_Source information:_

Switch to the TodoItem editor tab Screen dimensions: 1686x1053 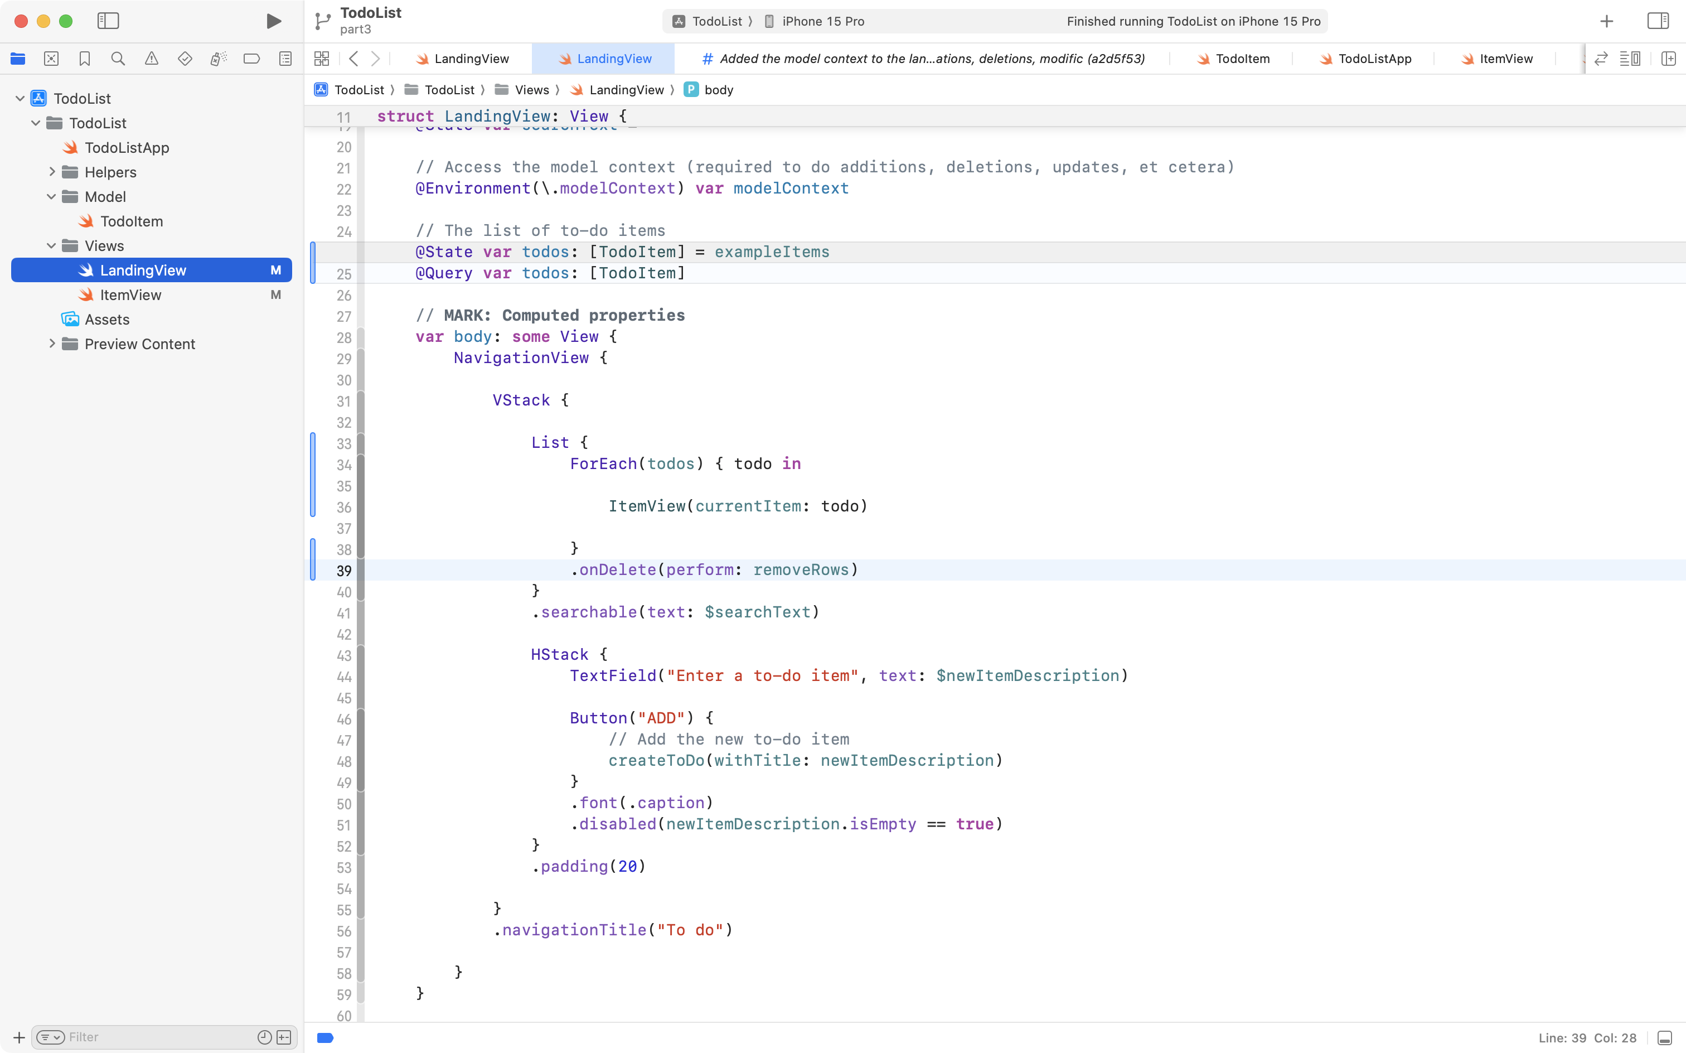coord(1243,59)
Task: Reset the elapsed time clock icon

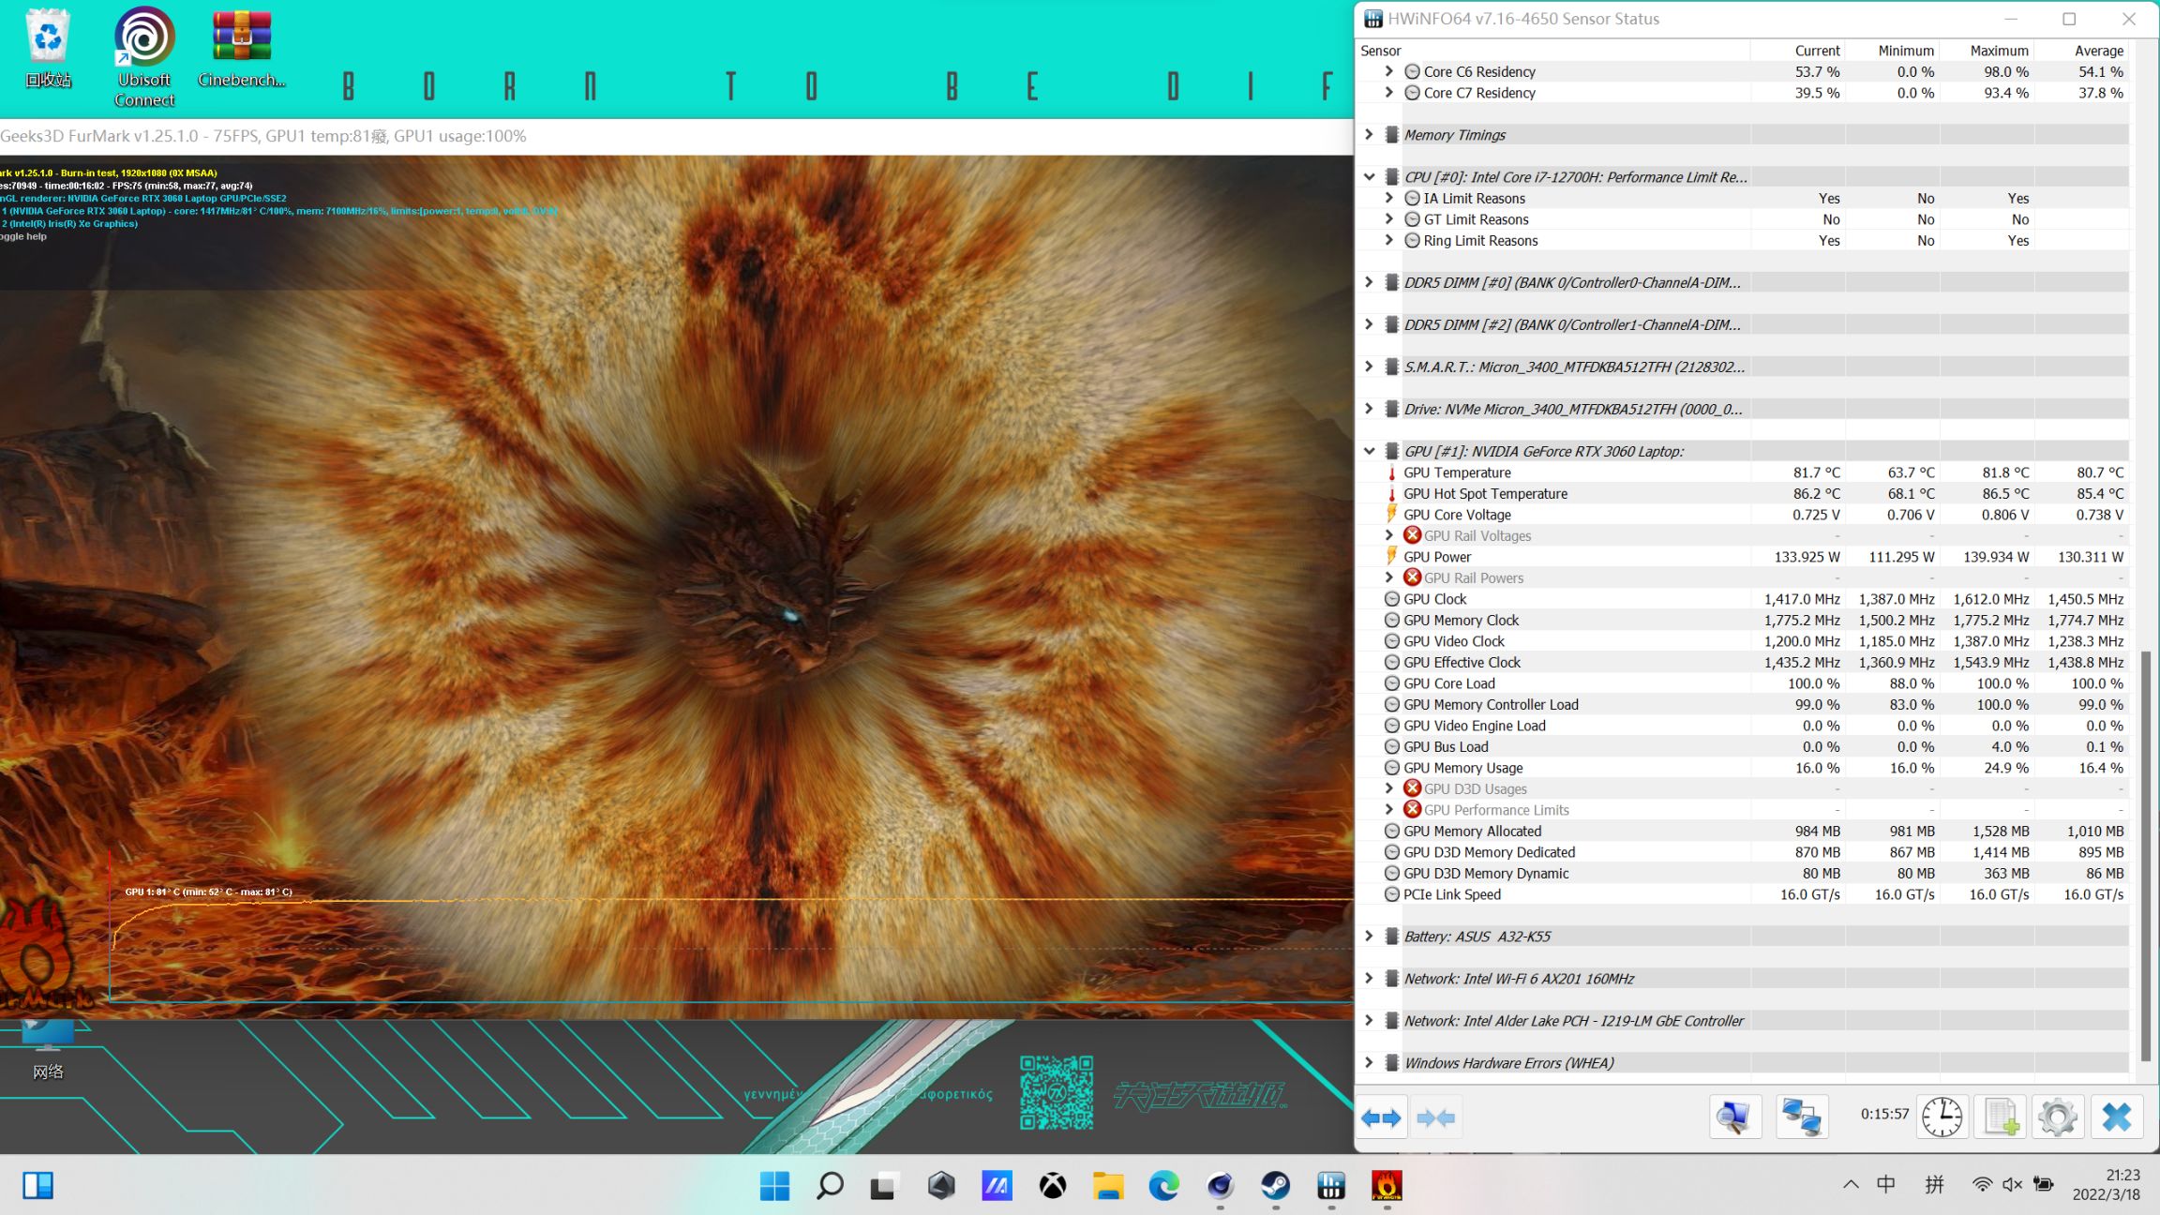Action: pos(1942,1117)
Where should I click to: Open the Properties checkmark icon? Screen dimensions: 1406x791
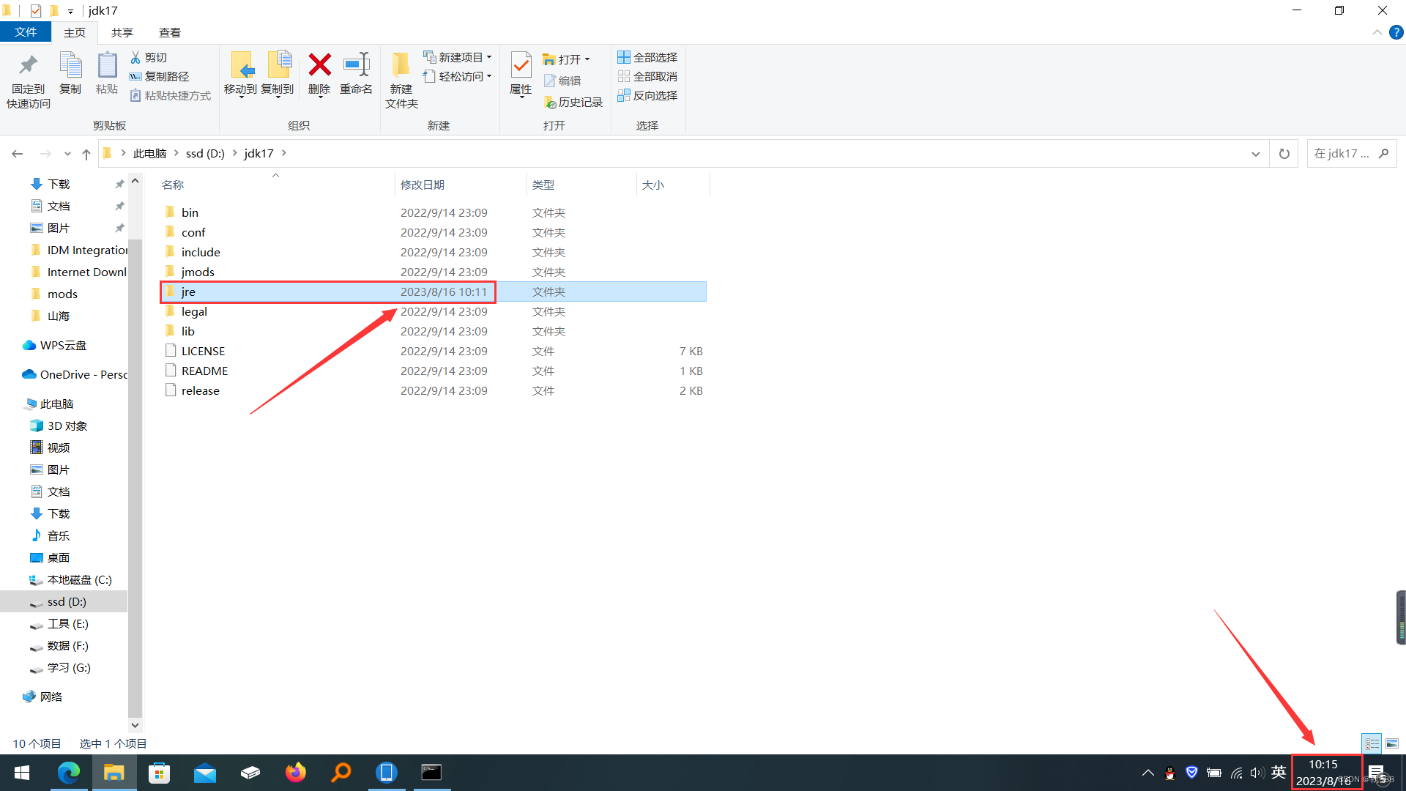pyautogui.click(x=521, y=66)
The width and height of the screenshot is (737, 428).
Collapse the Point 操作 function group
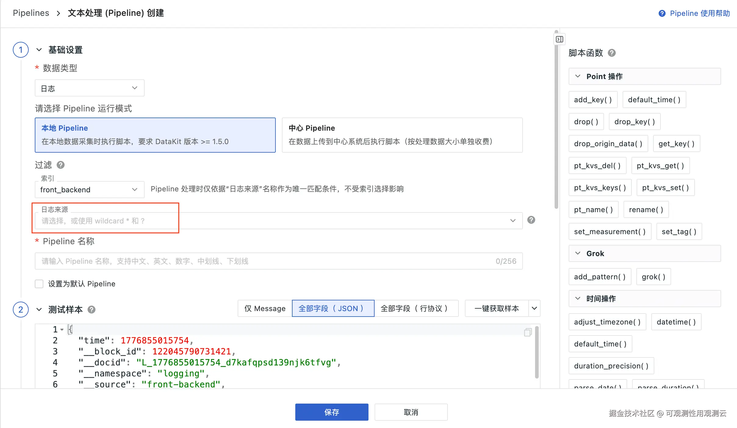[578, 76]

_Problem:_ Please reproduce the lines above from the one containing "Task: Reset the elapsed time clock icon" through the final line, exactly and inclusively, leaving out each picture.

_Response:_
Task: Reset the elapsed time clock icon

Action: pos(1942,1117)
Where should I click to: Open the Properties checkmark icon? Screen dimensions: 1406x791
pyautogui.click(x=521, y=66)
The width and height of the screenshot is (737, 428).
Collapse the Point 操作 function group
[578, 76]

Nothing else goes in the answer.